# Leonard Ravenhill



## Grillsy (Nov 14, 2009)

Though not Reformed the man certainly has made an impression on me. 

[ame=http://www.youtube.com/watch?v=z_EaKJYz5x0&feature=related]YouTube - "Forget Miricales Preach Holiness" by Leonard Ravenhill[/ame]


----------



## Lincolnshire Paul (Nov 14, 2009)

Yes, I really think he was amazing. I have been permanently moved by his saying of :

"Entertainment is the devil's substitute for Joy, the less joy of the Lord you have the more entertainment you need."

VERY TRUE. His "judgment Seat of Christ" sermon is legendary, a "Sinners in the hands of an Angry God" of our day.


----------



## Grillsy (Nov 14, 2009)

Lincolnshire Paul said:


> Yes, I really think he was amazing. I have been permanently moved by his saying of :
> 
> "Entertainment is the devil's substitute for Joy, the less joy of the Lord you have the more entertainment you need."
> 
> VERY TRUE. His "judgment Seat of Christ" sermon is legendary, a "Sinners in the hands of an Angry God" of our day.



I will search out _judgment Seat of Christ_.


----------



## KSon (Nov 14, 2009)

Grillsy said:


> Lincolnshire Paul said:
> 
> 
> > Yes, I really think he was amazing.
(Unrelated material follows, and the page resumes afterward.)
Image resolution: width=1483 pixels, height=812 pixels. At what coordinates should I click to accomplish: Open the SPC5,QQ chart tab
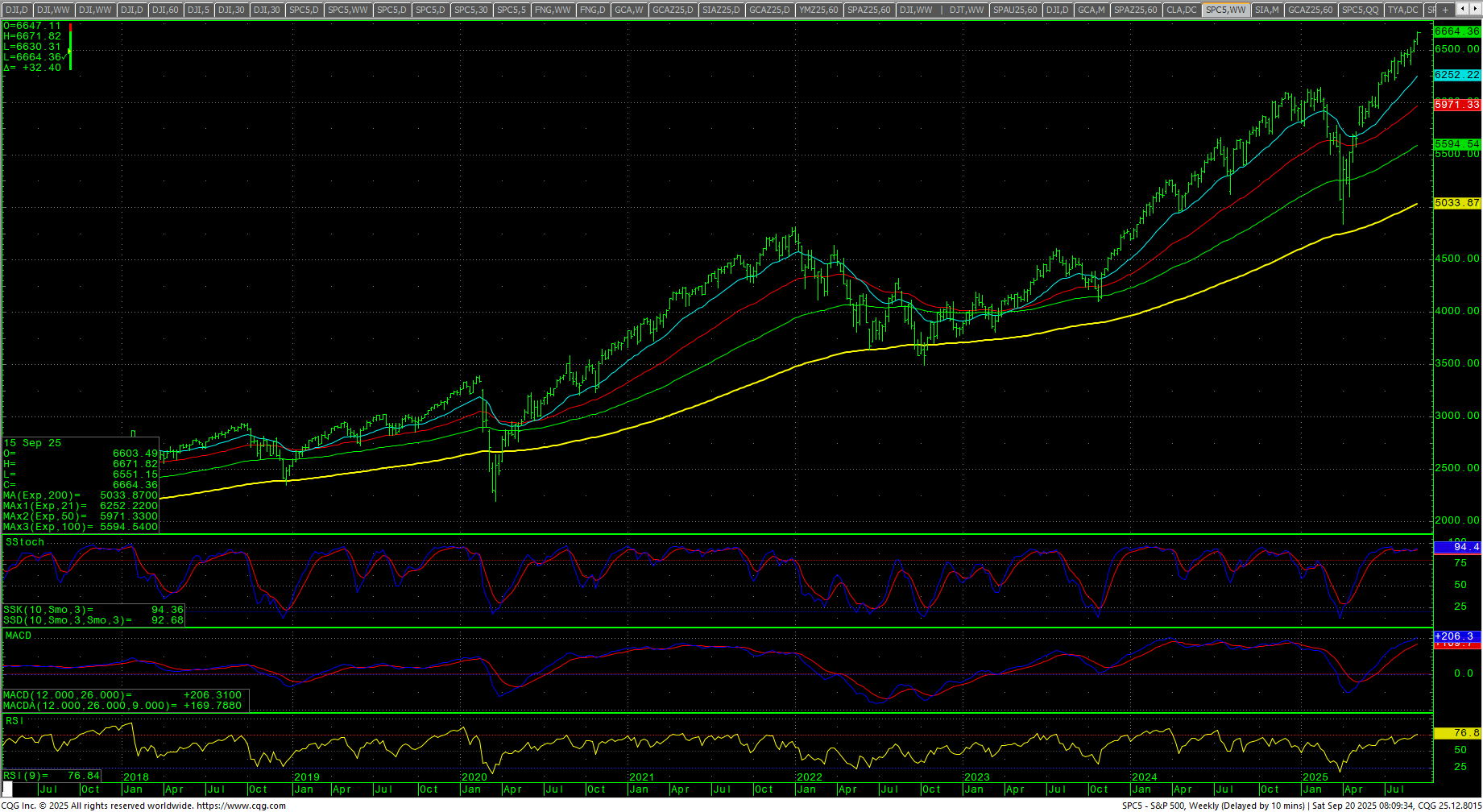coord(1360,10)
I have been permanently moved by his saying of :
> ...



Just don't forget to post the fruits of your search .


----------



## Grillsy (Nov 14, 2009)

KSon said:


> Grillsy said:
> 
> 
> > Lincolnshire Paul said:
> ...



Have no fear it will be posted 

Here it is...although Youtube quality is by no means great.

[ame="http://www.youtube.com/watch?v=b-I1x2X3Cro"]YouTube- The Judgment Seat of Christ - Leonard Ravenhill (FULL)[/ame]

and here is a flashier condensed version

[ame="http://www.youtube.com/watch?v=HrFC-et2Ul0"]YouTube- Judgment Seat of Christ - Leonard Ravenhill[/ame]


----------



## Heidelberg1 (Nov 14, 2009)

There are many Ravenhill sermons at SermonAudio - Leonard Ravenhill

I have personally benefited from his ministry, although his Semi-Pelagianism grates on me.


----------



## Grillsy (Nov 14, 2009)

Heidelberg1 said:


> There are many Ravenhill sermons at SermonAudio - Leonard Ravenhill
> 
> I have personally benefited from his ministry, although his Semi-Pelagianism grates on me.



Yes the Semi-Pelagian/Arminian leanings can be a bit much, but when he is right on something it is pure gold.


----------



## KSon (Nov 14, 2009)

Grillsy said:


> Heidelberg1 said:
> 
> 
> > There are many Ravenhill sermons at SermonAudio - Leonard Ravenhill
> ...


----------



## TaylorOtwell (Nov 14, 2009)

Lincolnshire Paul said:


> Yes, I really think he was amazing. I have been permanently moved by his saying of :
> 
> "Entertainment is the devil's substitute for Joy, the less joy of the Lord you have the more entertainment you need."
> 
> VERY TRUE. His "judgment Seat of Christ" sermon is legendary, a "Sinners in the hands of an Angry God" of our day.



I forgot about that quote, but I'm glad to have it brought back to memory. Thanks for posting it.

Leonard Ravenhill was very influential on me during my early days as a Christian. He certainly lit a fire under me, however, I sometimes wonder if all of it was a holy fire. Although I understand the appeal created by his apparent zealousness, looking back on it, I would point someone towards the Puritans or a good Reformed teacher before pointing them to Mr. Ravenhill. The influence of his teaching and others like him muddled my views of justification and sanctification, and caused my soul a lot of grief for some time.

Reactions: Like 1


----------



## Lincolnshire Paul (Nov 15, 2009)

"Entertainment is the devil's substitute for joy, and sports is her sister" — Leonard Ravenhill

Another thought on substitute for joy pinched from another post on this forum. 
I'm from the soccer-crazy UK where my friends would tell me that football is their God. 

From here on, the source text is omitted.